A new study estimates that the deadly 2003 heat wave would cause up to 32,000 deaths each week under 3 degrees Celsius of warming.

A child plunges his hat into a fountain on a hot day in St. Peter's Square at the Vatican.

A child plunges his hat into a fountain on a hot day in St. Peter's Square at the Vatican on July 16, 2023. Gregorio Borgia/AP

By now, it’s a familiar headline: A record-breaking heat wave sweeps across Europe, leaving thousands dead in its wake. It happened in 2003, 2006, 2019 and 2023 — and scientists say it will keep happening on the fastest-warming continent on Earth.

New research highlights the dangers in store.

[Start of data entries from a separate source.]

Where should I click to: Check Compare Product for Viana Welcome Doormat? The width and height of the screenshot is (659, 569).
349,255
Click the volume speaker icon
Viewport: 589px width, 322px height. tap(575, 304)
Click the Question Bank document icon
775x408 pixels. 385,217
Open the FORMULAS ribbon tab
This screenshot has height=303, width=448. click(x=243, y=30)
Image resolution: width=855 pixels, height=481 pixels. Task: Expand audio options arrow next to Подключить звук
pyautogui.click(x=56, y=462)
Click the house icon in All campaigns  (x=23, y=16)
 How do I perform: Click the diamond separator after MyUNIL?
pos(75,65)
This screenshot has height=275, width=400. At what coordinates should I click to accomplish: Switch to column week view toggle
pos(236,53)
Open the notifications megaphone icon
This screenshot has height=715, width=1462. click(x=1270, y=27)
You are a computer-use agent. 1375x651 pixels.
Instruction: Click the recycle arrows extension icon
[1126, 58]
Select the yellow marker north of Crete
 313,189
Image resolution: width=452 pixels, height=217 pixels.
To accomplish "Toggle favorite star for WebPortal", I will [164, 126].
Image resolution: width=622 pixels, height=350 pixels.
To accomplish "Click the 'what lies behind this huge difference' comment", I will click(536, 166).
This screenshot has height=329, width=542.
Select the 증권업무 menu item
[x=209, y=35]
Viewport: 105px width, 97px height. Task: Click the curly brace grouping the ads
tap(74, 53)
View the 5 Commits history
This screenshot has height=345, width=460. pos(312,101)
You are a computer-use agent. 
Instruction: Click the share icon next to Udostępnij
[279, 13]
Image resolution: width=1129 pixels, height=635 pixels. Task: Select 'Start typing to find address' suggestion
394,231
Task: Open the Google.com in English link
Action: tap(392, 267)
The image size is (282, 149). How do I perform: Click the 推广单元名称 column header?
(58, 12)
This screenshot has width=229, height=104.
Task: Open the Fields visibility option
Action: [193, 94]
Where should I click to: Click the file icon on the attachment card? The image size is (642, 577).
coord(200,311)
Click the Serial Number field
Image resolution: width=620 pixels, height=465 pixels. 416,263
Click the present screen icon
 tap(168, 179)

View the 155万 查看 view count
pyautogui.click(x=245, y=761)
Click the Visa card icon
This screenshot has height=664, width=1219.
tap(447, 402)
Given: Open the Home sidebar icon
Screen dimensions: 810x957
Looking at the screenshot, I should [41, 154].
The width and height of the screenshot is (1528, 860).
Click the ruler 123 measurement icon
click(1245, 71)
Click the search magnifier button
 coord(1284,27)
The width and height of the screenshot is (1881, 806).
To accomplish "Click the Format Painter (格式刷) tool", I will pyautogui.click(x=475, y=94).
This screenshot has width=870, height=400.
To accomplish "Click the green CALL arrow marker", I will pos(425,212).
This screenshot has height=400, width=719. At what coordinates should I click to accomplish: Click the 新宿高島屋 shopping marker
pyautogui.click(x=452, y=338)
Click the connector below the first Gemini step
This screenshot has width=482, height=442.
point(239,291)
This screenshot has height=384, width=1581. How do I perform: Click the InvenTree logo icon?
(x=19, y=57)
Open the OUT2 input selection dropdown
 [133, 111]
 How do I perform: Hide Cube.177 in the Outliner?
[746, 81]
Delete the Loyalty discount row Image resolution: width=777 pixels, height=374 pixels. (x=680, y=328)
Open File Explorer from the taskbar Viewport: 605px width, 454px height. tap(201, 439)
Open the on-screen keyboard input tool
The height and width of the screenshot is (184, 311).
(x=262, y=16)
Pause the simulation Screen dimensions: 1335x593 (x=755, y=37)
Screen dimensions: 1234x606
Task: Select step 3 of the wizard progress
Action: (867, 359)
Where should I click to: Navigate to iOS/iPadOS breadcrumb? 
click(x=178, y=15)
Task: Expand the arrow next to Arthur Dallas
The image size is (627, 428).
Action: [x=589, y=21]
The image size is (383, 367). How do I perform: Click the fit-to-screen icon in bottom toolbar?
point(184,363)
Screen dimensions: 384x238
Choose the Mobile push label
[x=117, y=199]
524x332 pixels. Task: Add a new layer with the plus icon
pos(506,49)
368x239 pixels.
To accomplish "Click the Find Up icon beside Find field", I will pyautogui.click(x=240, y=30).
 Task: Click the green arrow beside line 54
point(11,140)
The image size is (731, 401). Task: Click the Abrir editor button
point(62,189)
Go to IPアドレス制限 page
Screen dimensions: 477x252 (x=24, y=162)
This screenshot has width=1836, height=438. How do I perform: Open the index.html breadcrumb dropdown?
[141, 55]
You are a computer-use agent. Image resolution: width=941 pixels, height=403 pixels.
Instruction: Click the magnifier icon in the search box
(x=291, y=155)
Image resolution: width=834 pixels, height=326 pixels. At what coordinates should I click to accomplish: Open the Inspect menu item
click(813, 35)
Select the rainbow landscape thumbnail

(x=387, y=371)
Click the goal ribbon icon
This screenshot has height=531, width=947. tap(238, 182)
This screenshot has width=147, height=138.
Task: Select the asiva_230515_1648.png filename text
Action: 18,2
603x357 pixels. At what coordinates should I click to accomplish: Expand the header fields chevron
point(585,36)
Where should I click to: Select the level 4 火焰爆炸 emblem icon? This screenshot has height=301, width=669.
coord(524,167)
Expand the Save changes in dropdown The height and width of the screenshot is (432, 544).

A study, published last Tuesday in the scientific journal Nature Climate Change, finds that history’s most notorious European heat waves would be hotter and deadlier if they happened in a warmer future climate.

The study comes as global temperatures risk breaching 1.5 degrees Celsius of warming — the most ambitious target of the Paris Agreement. This month’s U.N. climate summit ended in a deal that deferred some of the hardest decisions, as a recent U.N. report estimated that current climate policies would likely result in about 2.8 C of warming by the end of the century.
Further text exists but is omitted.